Re: Constructors in camllight vs. ocaml

From: Xavier Leroy (Xavier.Leroy@inria.fr)
Date: Thu Jan 30 1997 - 11:29:01 MET


From: Xavier Leroy <Xavier.Leroy@inria.fr>
Message-Id: <199701301029.LAA25915@pauillac.inria.fr>
Subject: Re: Constructors in camllight vs. ocaml
In-Reply-To: <v01530500af093c3eab44@[10.0.2.15]> from Simon Clematide at "Jan 20, 97 04:31:29 pm"
To: sclematide@access.ch (Simon Clematide)
Date: Thu, 30 Jan 1997 11:29:01 +0100 (MET)

> Why do camllight and ocaml treat constructors differently?
>
> In camllight I can write
> #type ip = Pair of int * int;;
> Type ip defined.
> and the system recognizes Pair automatically as a value
> #Pair;;
> - : int * int -> ip = <fun>
>
> Doing the same in ocaml (1.03) I get:
> # type ip = Pair of int * int;;
> type ip = Pair of int * int
> # Pair;;
> The constructor Pair expects 2 argument(s),
> but is here applied to 0 argument(s)
>
> I do prefer the behavior of camllight especially for porting SML code.

The basic reason is the module system, but let me elaborate.

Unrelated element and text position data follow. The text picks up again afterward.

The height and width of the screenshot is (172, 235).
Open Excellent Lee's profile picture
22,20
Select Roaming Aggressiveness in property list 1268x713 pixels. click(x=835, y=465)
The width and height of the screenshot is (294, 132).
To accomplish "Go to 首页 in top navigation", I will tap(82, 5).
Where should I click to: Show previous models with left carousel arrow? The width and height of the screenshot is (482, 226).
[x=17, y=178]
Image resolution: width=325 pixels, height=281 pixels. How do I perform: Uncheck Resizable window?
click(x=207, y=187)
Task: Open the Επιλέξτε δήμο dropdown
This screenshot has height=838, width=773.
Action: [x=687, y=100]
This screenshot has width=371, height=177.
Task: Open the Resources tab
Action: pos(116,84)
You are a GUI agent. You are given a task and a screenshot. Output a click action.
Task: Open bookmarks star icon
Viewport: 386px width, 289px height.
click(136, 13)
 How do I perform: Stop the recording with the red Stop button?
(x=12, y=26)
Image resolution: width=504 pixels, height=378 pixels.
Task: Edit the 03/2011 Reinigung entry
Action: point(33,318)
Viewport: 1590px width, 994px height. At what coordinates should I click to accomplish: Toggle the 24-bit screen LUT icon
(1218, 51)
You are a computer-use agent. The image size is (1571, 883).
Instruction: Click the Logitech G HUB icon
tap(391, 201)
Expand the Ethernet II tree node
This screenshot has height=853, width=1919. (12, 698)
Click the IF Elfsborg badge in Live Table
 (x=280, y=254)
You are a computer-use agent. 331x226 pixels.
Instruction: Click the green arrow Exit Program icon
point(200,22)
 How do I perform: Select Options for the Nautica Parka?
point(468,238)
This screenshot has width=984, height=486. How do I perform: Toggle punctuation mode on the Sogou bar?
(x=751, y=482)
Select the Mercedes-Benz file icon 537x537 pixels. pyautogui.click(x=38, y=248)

For reasonable performance, a datatype definition such as

                type ip = Pair of int * int

must not represent values of type ip literally, i.e. as a block tagged
"Pair" pointing to a two-field block representing a pair of integers.
It is crucial performance-wise to fold the two blocks into one block
tagged "Pair" holding the two integers. Pretty much all ML compilers
do this.

Without modules, the compiler can still maintain the illusion that
Pair is really a one-argument constructor containing a pair, and not a
two-argument constructor. Accesses such as

        match x with Pair p -> p

are not terribly efficient (the pair is actually reconstructed on the
right-hand side in Caml Light), but they work.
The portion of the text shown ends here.